NAME

exoniphy - Prediction of evolutionarily conserved protein-coding exons using Required argument <msa_fname> must be a multiple alignment file, in one of several possible formats (see --msa-format).

DESCRIPTION

Prediction of evolutionarily conserved protein-coding exons using a phylogenetic hidden Markov model (phylo-HMM). By default, a model definition and model parameters are used that are appropriate for exon prediction in human DNA, based on human/mouse/rat alignments and a 60-state HMM. Using the --hmm, --tree-models, and --catmap options, however, it is possible to define alternative phylo-HMMs, e.g., for different sets of species and different phylogenies, or for prediction of exon pairs or complete gene structures.

OPTIONS

: (Model definition and model parameters)

--hmm, -H <fname>

: Name of HMM file defining states and transition probabilities. By default, the 60-state HMM described in Siepel & Haussler (2004) is used, with transition probabilities appropriate for mammalian genomes (estimated as described in that paper).

--tree-models, -m <fname_list> List of tree model (*.mod) files, one for each state in the HMM. Order of models must correspond to order of states in HMM file. By default, a set of models appropriate for human, mouse, and rat are used (estimated as described in Siepel & Haussler, 2004).

--catmap, -c <fname>|<string>

Mapping of feature types to category numbers.: Can give either

: a filename or an "inline" description of a simple category map, e.g., --catmap "NCATS = 3 ; CDS 1-3". By default, a category map is used that is appropriate for the 60-state HMM mentioned above.

--extrapolate, -e <phylog.nh> | default Extrapolate to a larger set of species based on the given phylogeny (Newick-format). The trees in the given tree models (*.mod files) must be subtrees of the larger phylogeny.

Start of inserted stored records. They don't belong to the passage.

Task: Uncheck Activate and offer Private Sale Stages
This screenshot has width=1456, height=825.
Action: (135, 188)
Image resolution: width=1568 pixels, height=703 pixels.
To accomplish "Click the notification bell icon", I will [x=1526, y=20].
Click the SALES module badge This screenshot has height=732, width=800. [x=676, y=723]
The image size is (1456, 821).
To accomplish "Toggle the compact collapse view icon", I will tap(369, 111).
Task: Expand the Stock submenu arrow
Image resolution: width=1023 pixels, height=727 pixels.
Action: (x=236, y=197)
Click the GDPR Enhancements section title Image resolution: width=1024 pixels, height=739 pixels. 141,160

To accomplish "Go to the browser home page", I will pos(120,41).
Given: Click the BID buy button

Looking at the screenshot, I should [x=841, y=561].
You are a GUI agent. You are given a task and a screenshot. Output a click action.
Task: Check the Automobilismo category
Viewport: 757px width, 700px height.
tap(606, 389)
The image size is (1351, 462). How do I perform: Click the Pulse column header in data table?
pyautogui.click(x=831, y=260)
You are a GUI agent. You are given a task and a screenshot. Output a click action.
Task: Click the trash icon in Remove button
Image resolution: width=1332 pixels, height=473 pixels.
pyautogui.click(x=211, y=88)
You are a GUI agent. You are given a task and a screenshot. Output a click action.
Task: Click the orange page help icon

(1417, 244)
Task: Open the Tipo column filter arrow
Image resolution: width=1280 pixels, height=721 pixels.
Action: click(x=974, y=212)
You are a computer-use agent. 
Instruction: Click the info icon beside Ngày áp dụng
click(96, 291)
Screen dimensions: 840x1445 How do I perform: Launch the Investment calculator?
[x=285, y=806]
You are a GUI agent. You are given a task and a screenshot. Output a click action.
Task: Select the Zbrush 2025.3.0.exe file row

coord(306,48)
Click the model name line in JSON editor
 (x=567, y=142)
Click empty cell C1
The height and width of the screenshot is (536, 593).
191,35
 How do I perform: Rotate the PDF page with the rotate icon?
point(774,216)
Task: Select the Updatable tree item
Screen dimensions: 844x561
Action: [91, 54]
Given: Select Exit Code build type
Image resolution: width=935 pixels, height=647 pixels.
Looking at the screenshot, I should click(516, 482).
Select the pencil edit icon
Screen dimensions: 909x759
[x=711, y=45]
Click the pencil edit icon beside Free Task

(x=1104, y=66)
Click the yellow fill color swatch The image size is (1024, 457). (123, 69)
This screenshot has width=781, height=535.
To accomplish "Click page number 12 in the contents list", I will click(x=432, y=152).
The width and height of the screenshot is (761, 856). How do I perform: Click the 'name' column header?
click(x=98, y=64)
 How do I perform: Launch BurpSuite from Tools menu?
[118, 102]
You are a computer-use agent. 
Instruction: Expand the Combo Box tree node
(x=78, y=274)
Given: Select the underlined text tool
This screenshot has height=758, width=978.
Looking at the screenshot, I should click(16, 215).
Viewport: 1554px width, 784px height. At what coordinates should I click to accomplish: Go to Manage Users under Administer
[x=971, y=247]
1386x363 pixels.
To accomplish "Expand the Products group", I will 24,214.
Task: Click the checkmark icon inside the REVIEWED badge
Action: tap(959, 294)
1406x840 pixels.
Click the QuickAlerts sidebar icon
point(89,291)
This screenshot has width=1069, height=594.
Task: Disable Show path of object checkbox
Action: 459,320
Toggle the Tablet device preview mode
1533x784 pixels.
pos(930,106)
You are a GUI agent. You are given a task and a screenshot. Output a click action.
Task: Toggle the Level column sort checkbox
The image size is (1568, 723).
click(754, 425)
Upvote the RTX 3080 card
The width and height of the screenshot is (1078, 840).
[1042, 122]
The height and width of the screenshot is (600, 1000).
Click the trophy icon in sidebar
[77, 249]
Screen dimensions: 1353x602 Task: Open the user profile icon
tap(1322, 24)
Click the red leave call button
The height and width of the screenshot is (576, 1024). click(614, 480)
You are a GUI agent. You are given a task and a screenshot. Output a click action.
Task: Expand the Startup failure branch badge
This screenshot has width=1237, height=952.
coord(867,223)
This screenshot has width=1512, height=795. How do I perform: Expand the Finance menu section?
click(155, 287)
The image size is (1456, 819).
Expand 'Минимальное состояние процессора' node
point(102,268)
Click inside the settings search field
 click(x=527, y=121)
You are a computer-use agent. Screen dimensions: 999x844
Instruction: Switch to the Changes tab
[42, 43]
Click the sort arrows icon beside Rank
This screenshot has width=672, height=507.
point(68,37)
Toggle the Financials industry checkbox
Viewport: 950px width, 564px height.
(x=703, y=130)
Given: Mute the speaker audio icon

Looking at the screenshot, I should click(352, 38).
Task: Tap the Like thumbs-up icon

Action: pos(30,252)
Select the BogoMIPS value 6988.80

For each tree model M, a copy will be created of the larger phylogeny, then scaled such that the total branch length of the subtree corresponding to M's tree equals the total branch length of M's tree; this new version will then be used in place of M's tree. (Any species name present in this tree but not in the data will be ignored.) If the string "default" is given instead of a filename, then a phylogeny for 25 vertebrate species, estimated from sequence data for Target 1 (CFTR) of the NISC Comparative Sequencing Program (Thomas et al., 2003), will be assumed.

--data-path, -D <path>

: Path to the directory with phast data. Exoniphy default models should be in <path>/exoniphy/. Default is set at compile time.
: (Input and output)

--msa-format, -i FASTA|PHYLIP|MPM|MAF|SS

File format of input alignment.: Default is to guess alignment

: format from file contents.

--score, -S Report log-odds scores for predictions, equal to their log total probability under an exon model minus their log total probability under a background model. The exon model can be altered using --cds-types and --signal-types and the background model can be altered using --backgd-types (see below).

--seqname, -s <name>

: Use specified string as "seqname" field in GFF output. Default is obtained from input file name (double filename root, e.g., "chr22" if input file is "chr22.35.ss").

--idpref, -p <name>

: Use specified string as prefix of generated ids in GFF output. Can be used to ensure ids are unique. Default is obtained from input file name (single filename root, e.g., "chr22.35" if input file is "chr22.35.ss").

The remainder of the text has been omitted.